With respect to the police that first attended and tried to assist Mr Munkara the Coroner later said (at [53]) ‘I was also impressed by the Police Officers who attended Vestey’s Beach in relation to this matter on both occasions. They were clearly very caring and compassionate officers and distinguished themselves in both their actions on the day and when giving evidence during this inquest.’

The coroner did make comments on some matters.  With respect to the fact that the first police on scene found that their first aid kit did not contain a face shield he said (at [58]) ‘police are trained in first aid and to be unable to provide the breaths in CPR due to failure to keep the First Aid kit in the Police vehicle appropriately equipped is not acceptable’.  He noted the response by NT Police and they now had regular checks of kits and vehicles were ‘taken off line’ until kits were replenished ([59]).

The coroner made the most significant comments (at least relevant to this blog) with respect to the police call taker who failed to record, or pass on, the request for an ambulance when the call was first made at 7.41am.   As the coroner said (at [44]) ‘If an ambulance had been called at 7.41am when the Council Ranger passed on the request to Police Communications, the deceased may have received attention and treatment two hours earlier than he did.’  The Corner listened to the recording of the call and said (at [48]-(50)):

… the best that can be said is that the call taker was casual in dealing with the information. The worst that might be said is that she was dismissive, an allegation she rejected.

However, whatever the reason, it was not her place to filter the information.
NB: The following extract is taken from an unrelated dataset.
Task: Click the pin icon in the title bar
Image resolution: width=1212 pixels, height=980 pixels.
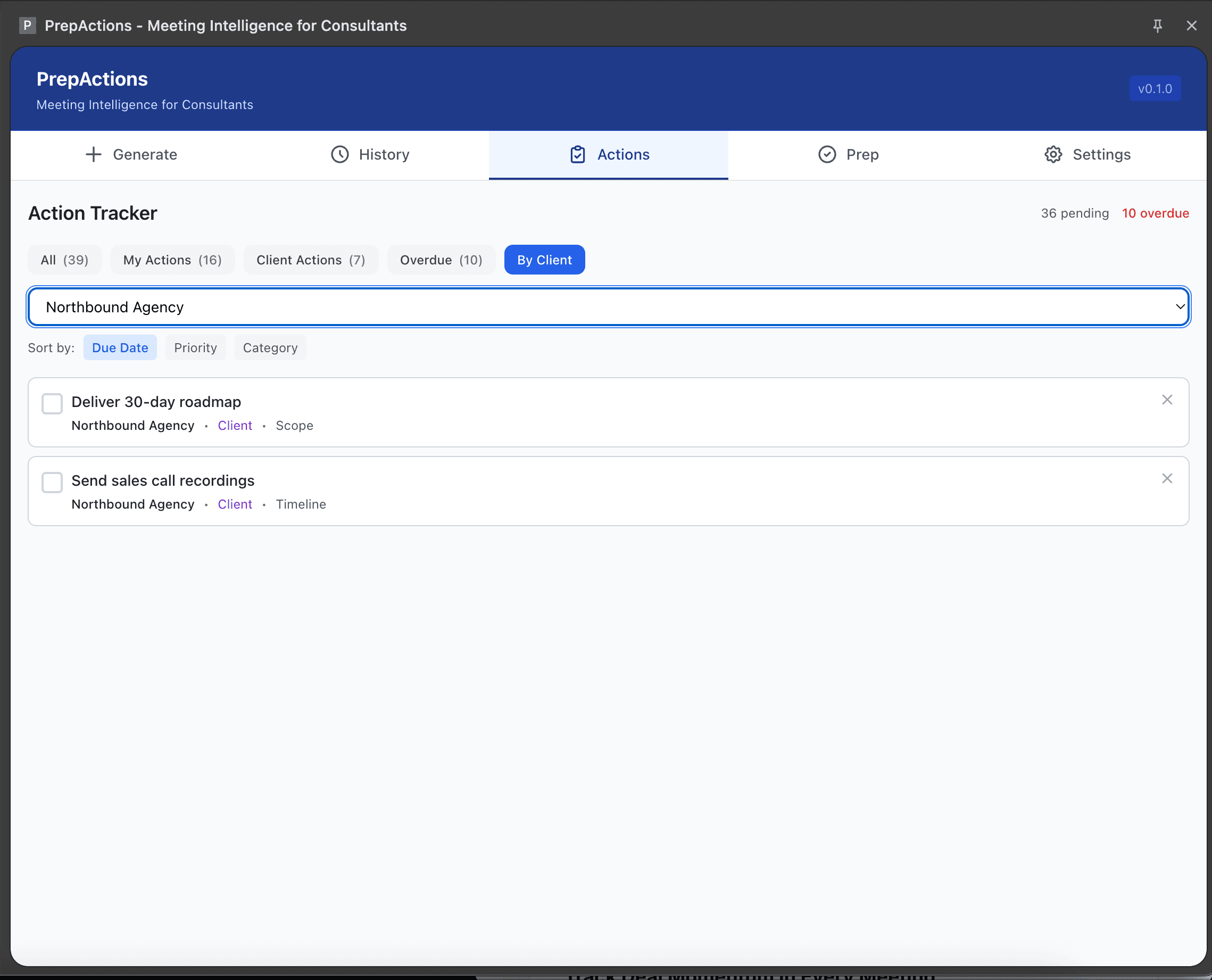Action: click(x=1158, y=26)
She should have noted the request for an ambulance in the CAD entry, a fact she readily conceded.

By filtering out that vital information she prevented those checking her entries from being able to correct her mistake.

The NT police conceded that the performance by, and training of, the call taker had been ‘deficient’.  They gave evidence of the training they were now introducing to assist and equip ‘call takers, dispatchers, call centre supervisors and dispatch supervisors based on the Victorian training package’ ([51]).

Given the problems with the police response (information not passed on and first aid kit incomplete) the Coroner said that he ‘was impressed by the ability of the Police to view these matters objectively and work toward fixing the gaps in their systems’. He said ‘I wish to commend Police on their approach to this inquest and on their desire to improve their systems’ [52]).

The Coroner did make adverse comments on the way Mr Munkara had been treated by the Top End Health Service which had failed to properly deal with him under the Northern Territory’s Alcohol Mandatory Treatment scheme on previous occasions including his last presentation in May 2015 but these matters are beyond the scope of this blog on emergency law.

Lessons learned

In my work people in the emergency sector report terrible fear of the coroner. The biggest threat is ‘well you can explain to the coroner why ….’  I can’t say what the experience of appearing before the coroner was for the police in this case, but the coroner was clear in his praise of their conduct both in the emergency and before the court.

The coroner did identify shortfalls in police procedures but was also willing to recognise the efforts the police had gone to o  order to fix their systems.  And if the inquest identified ‘gaps in their systems’ ([52]) then that’s good, and exactly what an inquest is meant to do. If with better training and processes information is recorded and passed on, and first aid kits are checked and police vehicles not used until they’re restocked, then lives may be saved.

The lesson learned – appearing before the coroner isn’t always a bad thing.